Colorado judicial department to pay up to $350,000 for inquiry into misconduct allegations and contract to quiet them – The Denver Post

Posted: April 23, 2021 at 12:52 pm

The Colorado Judicial Department will pay as much as $350,000 for a comprehensive investigation into sweeping allegations of a hostile work environment and misconduct at the highest levels levied by its former chief of staff.

In a request for proposal it issued Monday, the department is seeking bids from independent investigators to delve into allegations that a $2.5 million five-year contract given to former Chief of Staff Mindy Masias was in return for silencing a tell-all sexual discrimination lawsuit she planned to bring.

In addition, investigators are to examine the departments overall work environment, which was described as hostile toward women and overly permissive toward men in a two-page memo that highlighted the conduct Masias would make public in the lawsuit. The Post has also reported on allegations the department fosters a hostile workplace toward women.

The contract pays up to $250,000 for the workplace environment inquiry and up to $100,000 for the investigation into the Masias contract.

Bids are accepted until May 21.

The terms and scope of the contract were hashed out by an 8-member committee assembled in February by the branches of the Colorado government in response to a request from Chief Justice Brian Boatright.

The inquiry stems from 2019 Denver Post articles that revealed Masias was given the contract though she faced termination over financial irregularities. The contract was then canceled. In February, The Post reported that the contract was a way to keep Masias from revealing what she knew about sexual harassment within the department, much of it undisciplined, according to former chief administrator Christopher Ryan , who resigned in the wake of the contract issue.

───

LIST OF TASKS =
(1) Set down everything in the article on the Colorado Judicial Department inquiry from "In addition, investigators" down to "until May 21.".
(2) According to the article on the Colorado Judicial Department inquiry, how much does the contract pay for the workplace environment investigation?

PROVIDED MATERIAL =

───

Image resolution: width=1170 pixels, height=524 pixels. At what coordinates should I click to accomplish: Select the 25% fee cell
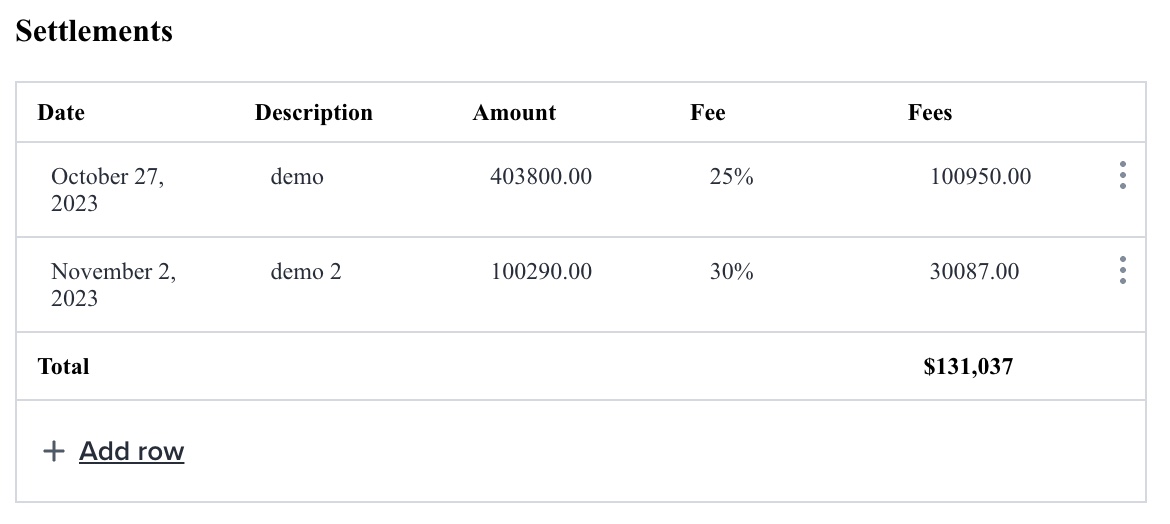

───

RESULTS FOR THE EXERCISE =
(1)
In addition, investigators are to examine the departments overall work environment, which was described as hostile toward women and overly permissive toward men in a two-page memo that highlighted the conduct Masias would make public in the lawsuit. The Post has also reported on allegations the department fosters a hostile workplace toward women.

The contract pays up to $250,000 for the workplace environment inquiry and up to $100,000 for the investigation into the Masias contract.

Bids are accepted until May 21.

(2) Up to $250,000.